Tom Brady having complications with surgery.
Tom Brady has reportedly suffered multiple setbacks in his recovery from surgery to repair a ACL because of an infection. He had three additional procedures to get rid of the infection. Last week Brady confirmed that he had another surgery to “clean and to test the wound,” but there could have been other surgeries done since then. Doctors fear the infections will compromise the initial reconstruction and the entire process may have to be redone. Infections after knee surgery are considered rare and one doctor told the Boston Herald that Brady has had “really bad luck.” He could be OK if the infections clear, but the process could prove career threatening if Brady needs another full reconstruction. (Boston Herald)
In my opinion, the only reason this should be career threatening is if doctors can not control the infection. There are strands of bacteria out there that we have no anti-biotics for, but it’s much too early to assume that is the case for now.
Why does the suregery need to be redone, I’ll have to explain the healing process of an ACL reconstruction to explain why.
Usually muscle like the patella or hamstring tendon is used to make the new ACL because muscle can heal back to normal, where ligaments need the right environment to heal properly. For instance, muscle strains heal by themselves over time because the blood supply in muscle is a lot higher than in ligaments. Also ligaments that get sprained has a much higher chance to get sprained again.
The reason why ACL surgery takes 7-8 months to recover for is because the new ACL goes through changes in the tissue tensil properties. The muscle tissue that is the new ACL actually breaks down and is at it’s weakest at the 4 month mark. The contractile tissue will stiffen to gain dense ligament properties. So, while the tissue is going through this change there are certain things the athlete is not allowed to perform to gain strength back in the surrounding muscles.
If the newly reconstructed tissue gets infected, the tissue will not be able to go through this process and gain ligament properties as strong as it would without the infection. So, the chances of the ACL tearing again increase. Instead of seeing how strong the new ACL will become after the infection, doctors for athletes will probably opt to perform the surgery again instead of the athlete getting hurt in the middle of the season once again.
Brady has time to be back if he has the surgery again, but I think it’s going to take a bit longer rehab time since a second surgery will put that much more truama to the leg muscles, hence needing more time to build strength back up.

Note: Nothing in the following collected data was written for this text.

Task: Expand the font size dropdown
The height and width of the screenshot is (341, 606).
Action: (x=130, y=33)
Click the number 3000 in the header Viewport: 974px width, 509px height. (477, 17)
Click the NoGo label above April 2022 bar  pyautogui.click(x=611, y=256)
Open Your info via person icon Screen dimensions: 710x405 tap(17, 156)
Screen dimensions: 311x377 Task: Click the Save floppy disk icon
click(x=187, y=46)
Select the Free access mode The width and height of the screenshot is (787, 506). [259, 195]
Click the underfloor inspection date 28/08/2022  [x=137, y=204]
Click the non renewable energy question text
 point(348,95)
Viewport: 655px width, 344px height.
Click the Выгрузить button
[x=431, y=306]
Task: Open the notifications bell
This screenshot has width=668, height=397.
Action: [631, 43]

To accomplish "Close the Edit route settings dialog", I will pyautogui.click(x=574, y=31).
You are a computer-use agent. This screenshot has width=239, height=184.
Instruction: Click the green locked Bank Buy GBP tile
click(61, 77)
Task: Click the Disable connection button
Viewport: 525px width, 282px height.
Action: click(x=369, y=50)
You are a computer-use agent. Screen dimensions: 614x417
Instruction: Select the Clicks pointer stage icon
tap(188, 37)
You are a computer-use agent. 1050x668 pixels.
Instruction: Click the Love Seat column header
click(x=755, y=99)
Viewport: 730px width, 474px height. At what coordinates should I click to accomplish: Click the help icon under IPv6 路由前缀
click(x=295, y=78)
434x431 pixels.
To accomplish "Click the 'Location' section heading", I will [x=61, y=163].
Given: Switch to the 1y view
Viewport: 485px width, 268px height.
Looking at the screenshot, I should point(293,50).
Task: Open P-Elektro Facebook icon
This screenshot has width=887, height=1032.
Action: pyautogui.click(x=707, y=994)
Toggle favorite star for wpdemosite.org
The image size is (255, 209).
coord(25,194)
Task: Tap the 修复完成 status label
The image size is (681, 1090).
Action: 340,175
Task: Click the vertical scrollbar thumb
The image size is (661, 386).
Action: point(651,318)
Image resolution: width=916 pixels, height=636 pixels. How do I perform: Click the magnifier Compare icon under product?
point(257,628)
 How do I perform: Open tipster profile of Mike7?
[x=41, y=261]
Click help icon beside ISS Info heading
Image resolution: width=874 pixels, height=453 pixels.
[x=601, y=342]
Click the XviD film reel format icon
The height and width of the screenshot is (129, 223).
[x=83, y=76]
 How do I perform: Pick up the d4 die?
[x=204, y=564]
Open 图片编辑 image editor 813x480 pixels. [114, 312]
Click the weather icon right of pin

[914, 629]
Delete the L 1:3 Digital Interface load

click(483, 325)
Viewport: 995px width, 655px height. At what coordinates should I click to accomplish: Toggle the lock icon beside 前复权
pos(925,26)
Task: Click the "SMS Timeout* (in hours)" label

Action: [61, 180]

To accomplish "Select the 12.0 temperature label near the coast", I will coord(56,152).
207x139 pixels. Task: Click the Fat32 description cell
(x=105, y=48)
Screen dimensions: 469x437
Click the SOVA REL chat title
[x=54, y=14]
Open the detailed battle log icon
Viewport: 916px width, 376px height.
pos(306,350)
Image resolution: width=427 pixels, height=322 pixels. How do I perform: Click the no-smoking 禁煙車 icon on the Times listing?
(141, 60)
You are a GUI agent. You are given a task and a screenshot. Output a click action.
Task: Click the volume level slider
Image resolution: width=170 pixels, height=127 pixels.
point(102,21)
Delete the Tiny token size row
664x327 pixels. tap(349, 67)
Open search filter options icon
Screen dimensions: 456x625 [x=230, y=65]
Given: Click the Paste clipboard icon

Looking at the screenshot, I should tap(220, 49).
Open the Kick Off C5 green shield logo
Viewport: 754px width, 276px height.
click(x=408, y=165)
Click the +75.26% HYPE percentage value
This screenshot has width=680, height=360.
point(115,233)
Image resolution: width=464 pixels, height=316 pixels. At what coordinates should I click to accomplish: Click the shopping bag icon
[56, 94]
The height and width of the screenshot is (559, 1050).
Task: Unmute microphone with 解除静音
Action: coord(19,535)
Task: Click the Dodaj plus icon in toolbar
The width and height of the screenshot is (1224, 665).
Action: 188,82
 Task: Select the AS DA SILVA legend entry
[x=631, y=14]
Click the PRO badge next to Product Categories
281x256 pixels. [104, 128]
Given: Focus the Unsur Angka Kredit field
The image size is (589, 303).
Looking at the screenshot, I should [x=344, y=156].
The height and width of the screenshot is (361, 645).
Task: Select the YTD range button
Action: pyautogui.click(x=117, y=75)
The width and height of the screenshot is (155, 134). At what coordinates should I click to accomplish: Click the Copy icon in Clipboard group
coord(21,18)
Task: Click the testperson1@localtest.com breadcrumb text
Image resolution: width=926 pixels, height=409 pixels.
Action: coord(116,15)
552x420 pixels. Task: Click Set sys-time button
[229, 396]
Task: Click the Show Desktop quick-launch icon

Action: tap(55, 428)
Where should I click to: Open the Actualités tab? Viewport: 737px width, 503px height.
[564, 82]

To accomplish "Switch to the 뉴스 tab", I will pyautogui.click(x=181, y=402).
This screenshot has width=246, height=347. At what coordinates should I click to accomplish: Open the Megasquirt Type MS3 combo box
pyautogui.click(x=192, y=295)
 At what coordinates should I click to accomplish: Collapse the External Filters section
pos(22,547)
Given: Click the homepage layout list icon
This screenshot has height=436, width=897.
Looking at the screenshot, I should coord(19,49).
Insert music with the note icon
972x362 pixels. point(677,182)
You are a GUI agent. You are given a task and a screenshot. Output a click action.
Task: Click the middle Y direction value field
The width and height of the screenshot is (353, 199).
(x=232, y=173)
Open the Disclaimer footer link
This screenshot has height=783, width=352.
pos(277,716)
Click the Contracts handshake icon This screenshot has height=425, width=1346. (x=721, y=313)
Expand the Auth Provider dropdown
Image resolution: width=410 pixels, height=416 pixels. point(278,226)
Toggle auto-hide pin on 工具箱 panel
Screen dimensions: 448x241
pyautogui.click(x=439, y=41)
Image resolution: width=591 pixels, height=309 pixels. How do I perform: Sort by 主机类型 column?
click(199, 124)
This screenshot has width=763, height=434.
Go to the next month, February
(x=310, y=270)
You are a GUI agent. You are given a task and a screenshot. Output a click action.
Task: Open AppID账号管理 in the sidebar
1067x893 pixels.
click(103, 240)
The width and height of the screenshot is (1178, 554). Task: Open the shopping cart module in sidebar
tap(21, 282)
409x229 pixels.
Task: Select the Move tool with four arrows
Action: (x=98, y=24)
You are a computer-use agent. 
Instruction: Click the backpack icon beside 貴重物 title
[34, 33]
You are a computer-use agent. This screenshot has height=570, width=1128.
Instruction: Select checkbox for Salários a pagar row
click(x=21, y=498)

If the infection starts at the scars for the incisions and was controled in time, it will not be neccessary to have the surgery redone. However, for a star player like Brady if there is a chance the infect spread to the reconstructed ACL, I would think they would opt to go ahead and have the surgery again. Brady still has about 9 months to recover, but before he has the surgery again doctors will certainly make sure the infection is gone first. This could take a couple more weeks and is probably why he continues to get surgeries to “clean out” the infection.